Noam Chomsky, en entrevista con La Jornada tres días después de los atentados del 11 de septiembre, comentó que los hechos eran un gran triunfo para la derecha en todo el mundo –desde Bush y su gente en Estados Unidos, sus socios en Europa e Israel, hasta los fundamentalistas de derecha en el mundo árabe– y que los costos serían pagados por los palestinos, los pueblos pobres y oprimidos y la izquierda progresista en todo el mundo. Eso quedó más que comprobado en los hechos.
Y parece que 14 años y las olas de refugiados, los ríos de sangre y de lágrimas, el eco ensordecedor de gritos y la imagen de un niño muerto en una playa aún no son suficiente. Casi todos los precandidatos presidenciales –con la notable excepción de Bernie Sanders– no dejan de repetir cómo y cuándo emplearán la fuerza militar contra diversos enemigos, y compiten para presentarse como el más macho (o macha, dado las dos mujeres en el concurso). O sea, proponen más de lo mismo de estos últimos 14 años.
Aquí no hay falta de información –vía medios tradicionales, redes sociales, videos, investigaciones, filtraciones– sobre las consecuencias de las políticas de guerras, de las violaciones de derechos humanos y libertades civiles y más dentro y fuera de este país durante los últimos 14 años desde el 11-S.

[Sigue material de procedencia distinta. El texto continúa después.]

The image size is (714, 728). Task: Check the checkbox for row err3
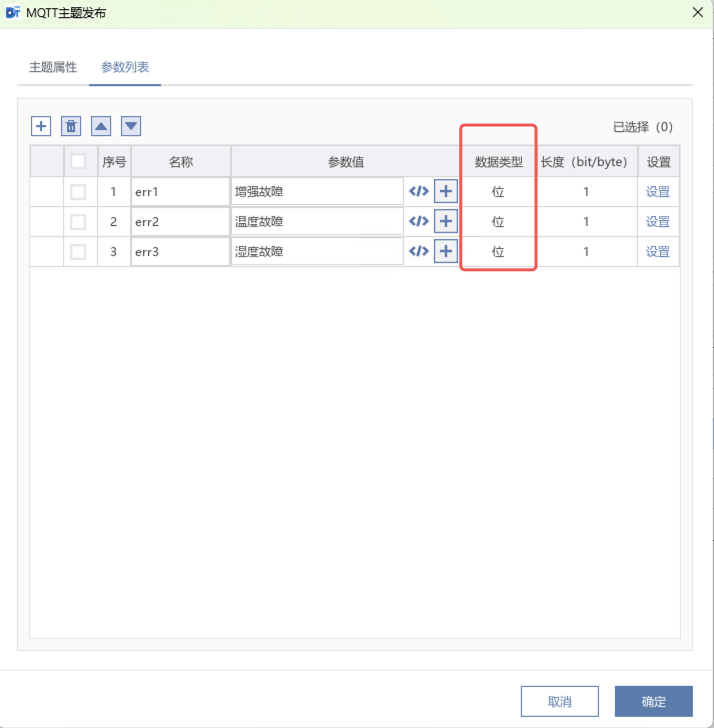click(78, 252)
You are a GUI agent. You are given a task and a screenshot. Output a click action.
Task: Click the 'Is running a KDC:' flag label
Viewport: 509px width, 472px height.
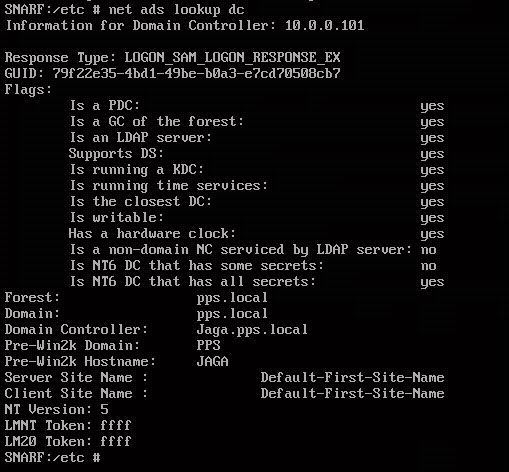(137, 170)
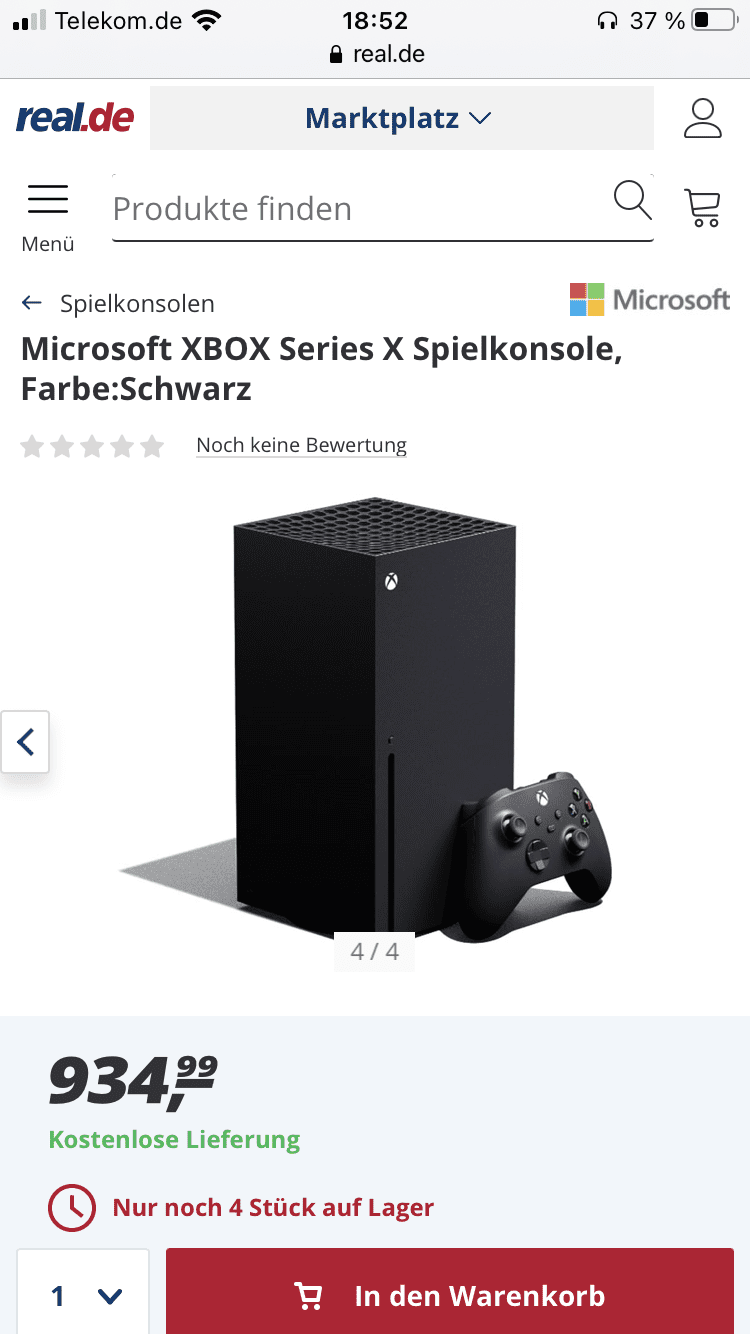Click the 4 / 4 image counter
The height and width of the screenshot is (1334, 750).
(374, 951)
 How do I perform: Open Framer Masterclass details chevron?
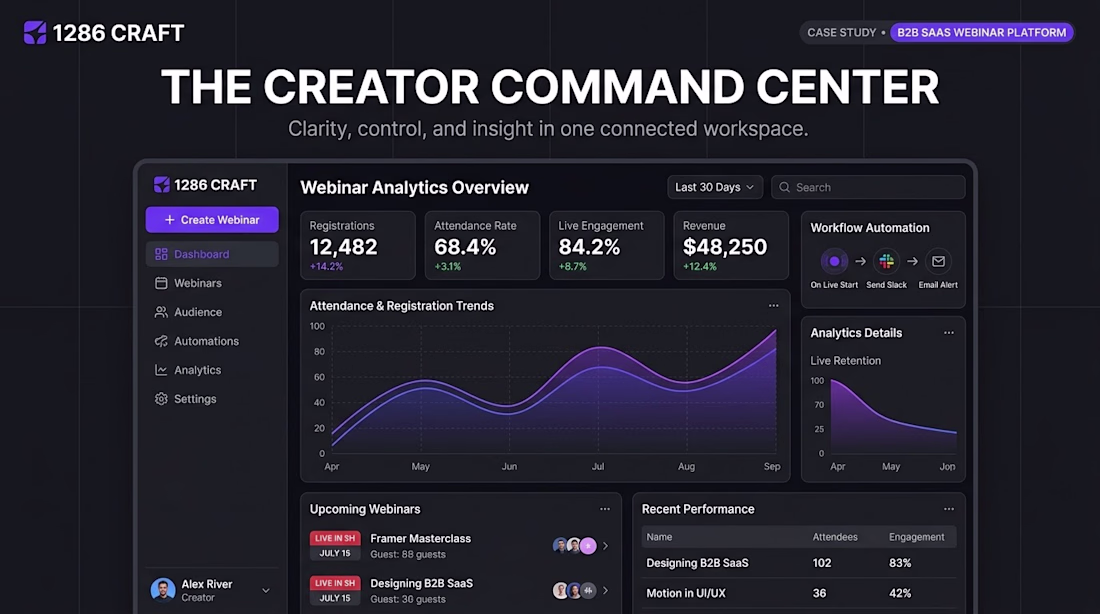click(x=605, y=545)
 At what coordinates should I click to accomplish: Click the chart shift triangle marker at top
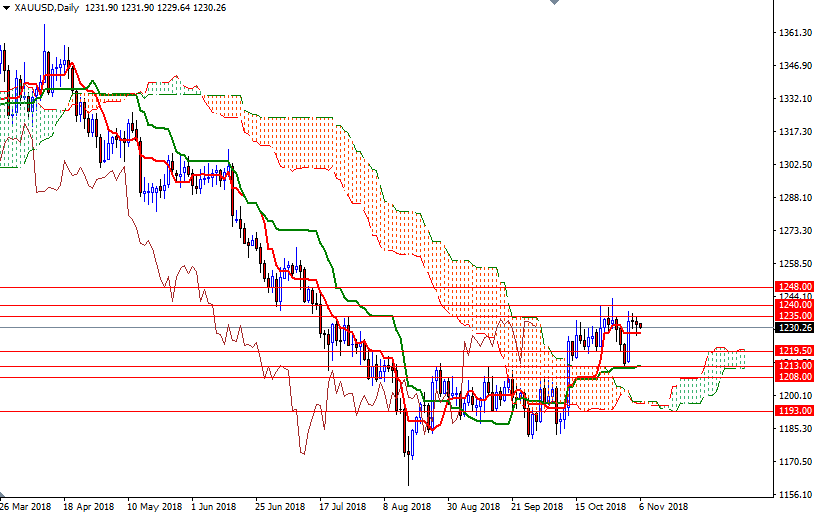point(553,4)
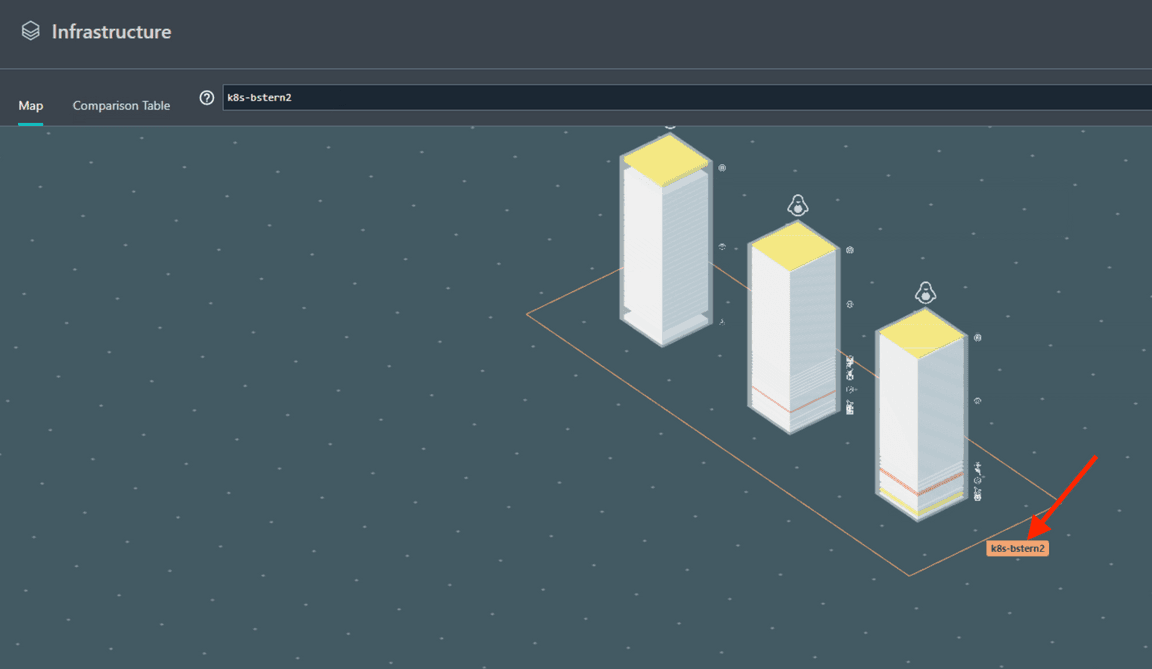This screenshot has width=1152, height=669.
Task: Select the k8s-bstern2 zone label
Action: pos(1017,549)
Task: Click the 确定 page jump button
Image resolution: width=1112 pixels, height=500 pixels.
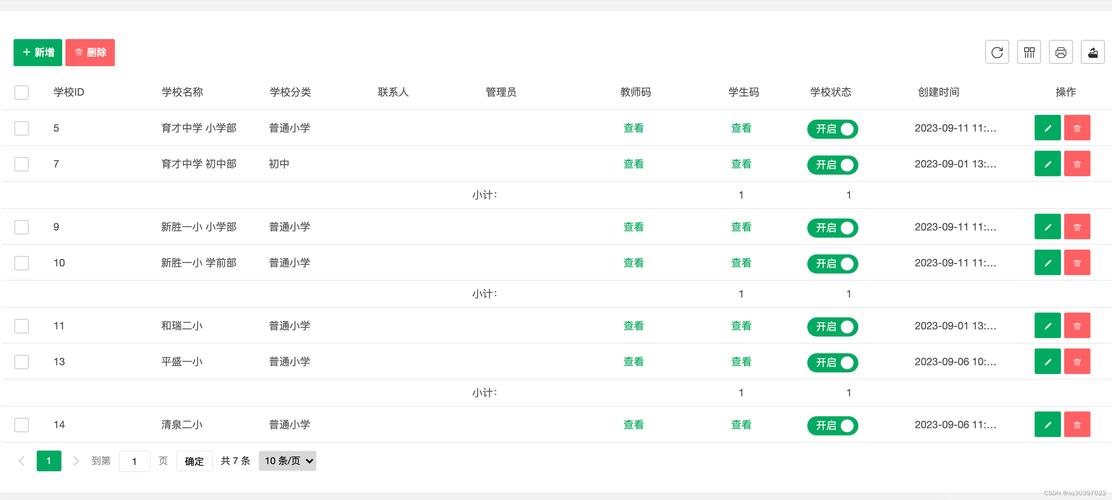Action: 194,461
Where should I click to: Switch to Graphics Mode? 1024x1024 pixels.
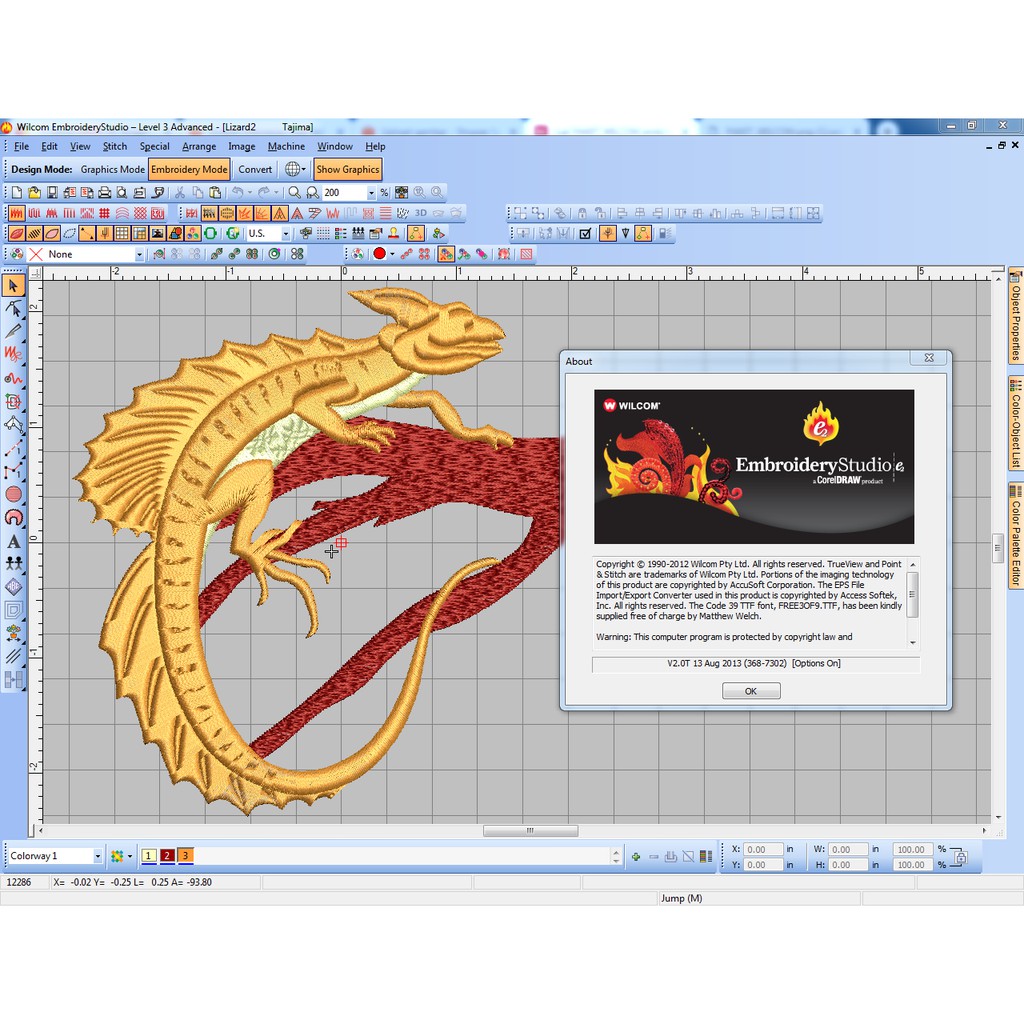point(112,170)
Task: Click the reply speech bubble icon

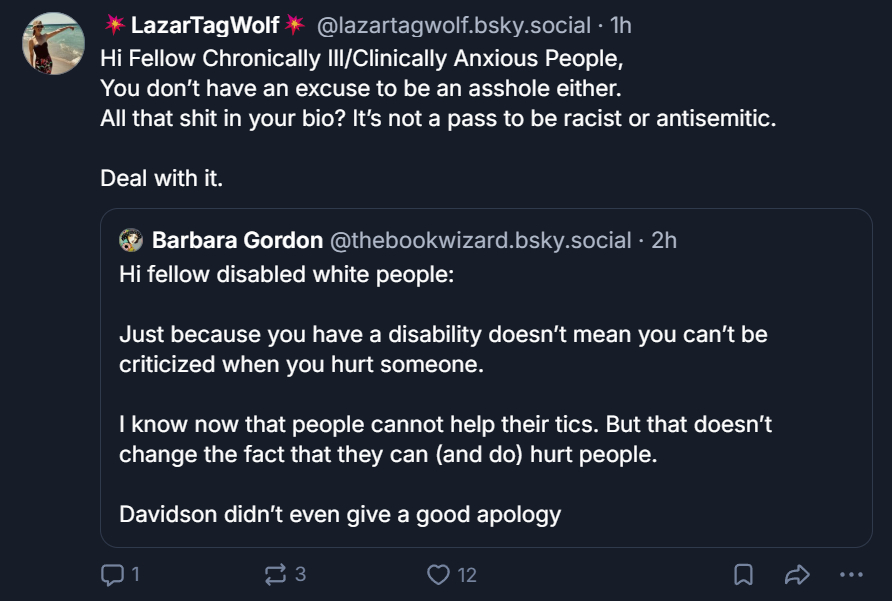Action: coord(111,575)
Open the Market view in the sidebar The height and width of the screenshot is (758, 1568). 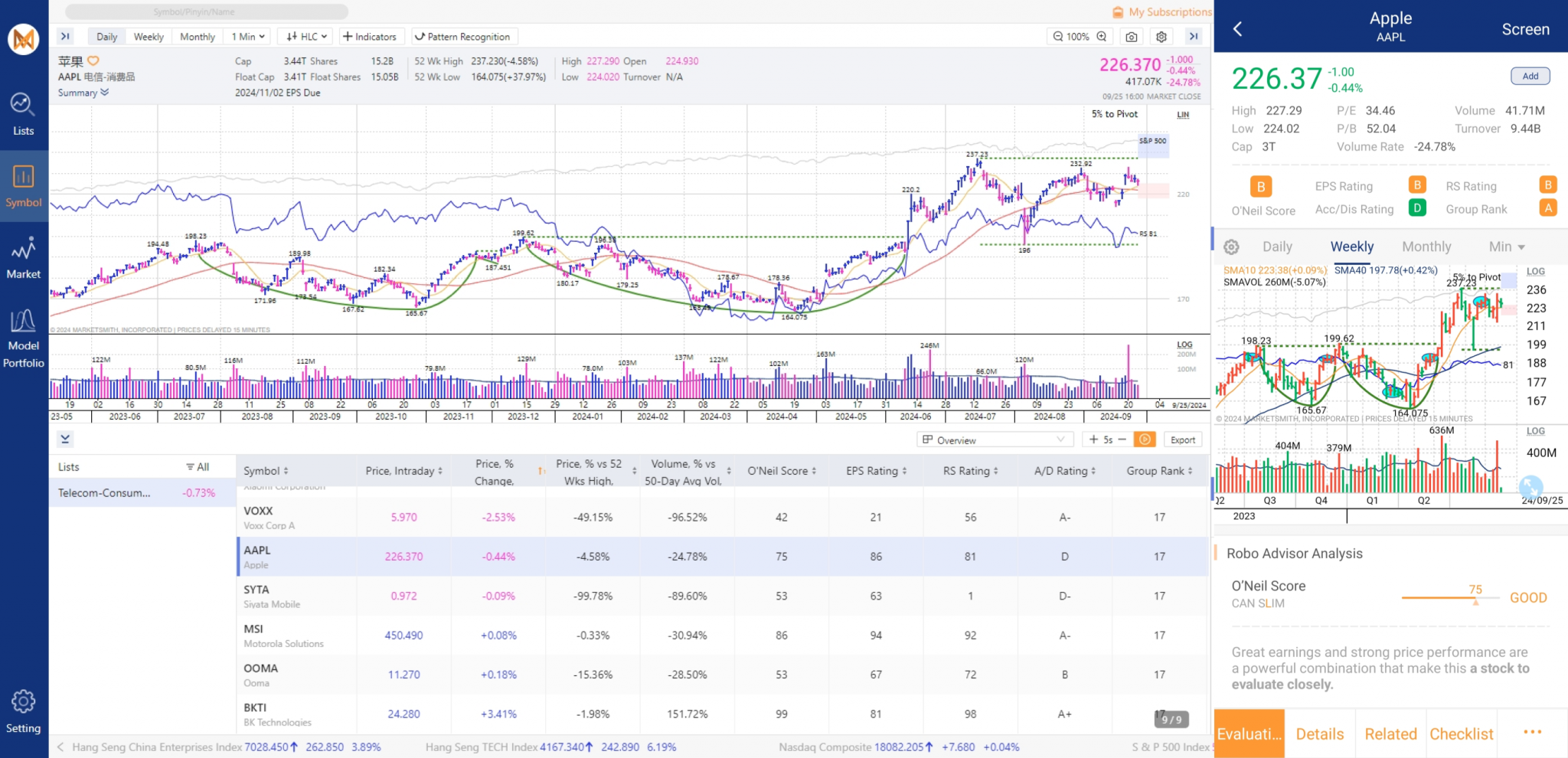coord(23,258)
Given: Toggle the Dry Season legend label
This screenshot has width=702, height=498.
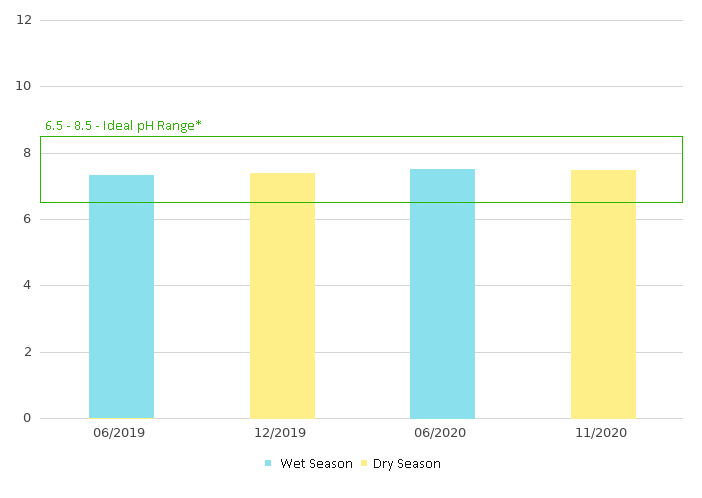Looking at the screenshot, I should click(407, 463).
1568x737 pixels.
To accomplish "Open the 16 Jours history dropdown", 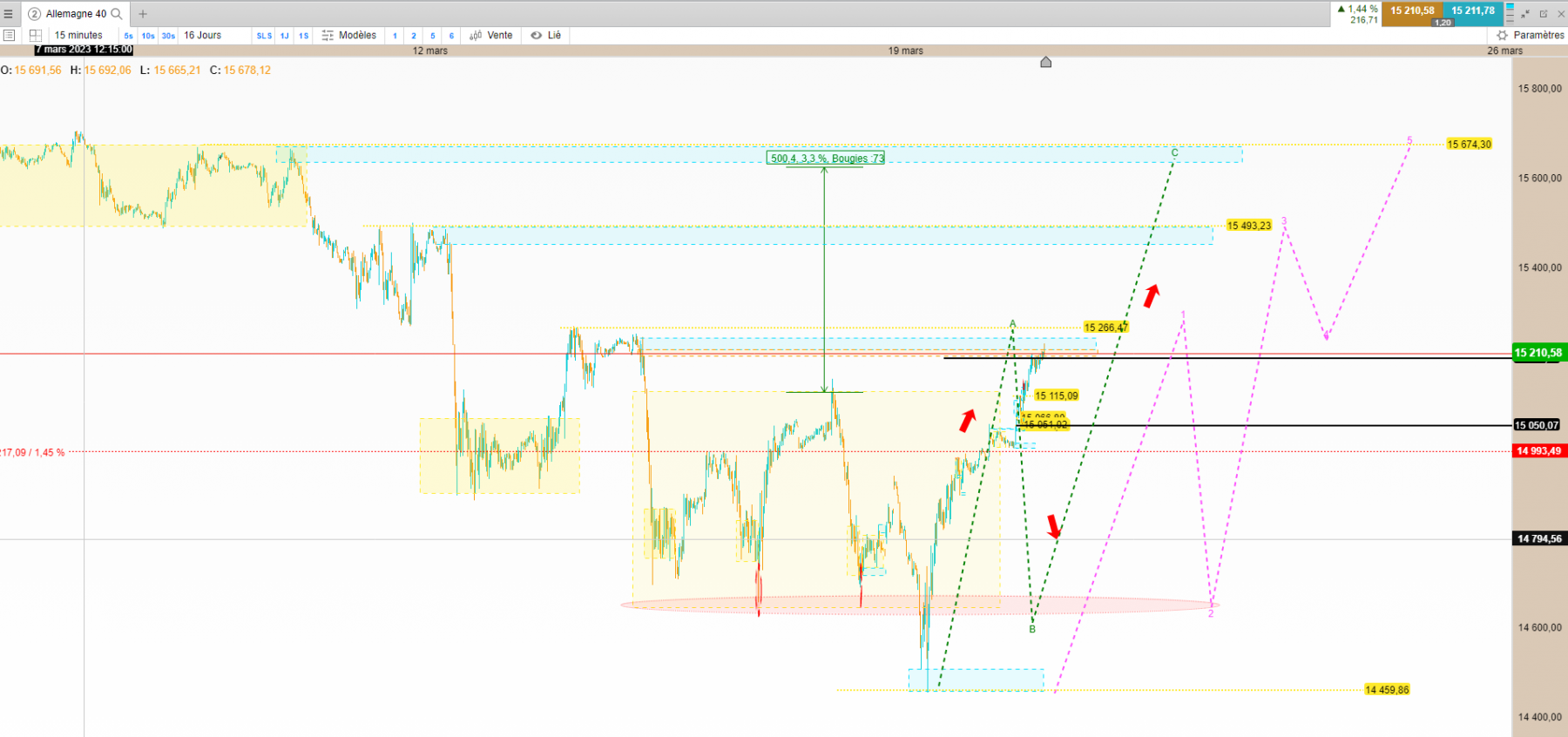I will click(203, 36).
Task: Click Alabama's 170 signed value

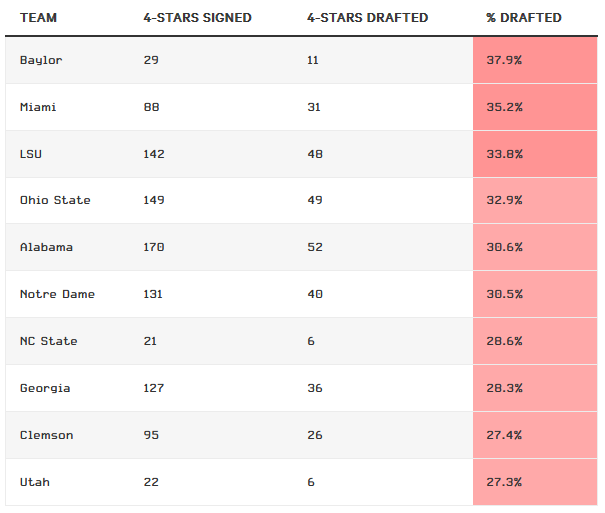Action: (x=153, y=247)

Michael Moore, al presentar su nuevo documental, Where to invade next (aunque la sorpresa es que no se trata de lo que se supone por el título, sino de cómo adoptar políticas sociales europeas en Estados Unidos), comentó que no necesitamos ver otro documental más que dice qué tan de la chingada está eso, o qué tan de la chingada está lo otro. Necesitamos dejar de sentarnos e inspirarnos sobre lo que sí podemos hacer.
Pero para eso, tal vez ya no se requiere de mayor información, sino sólo que ya no se pueda aguantar tanto.
A veces es inaguantable ser observador en y de este país.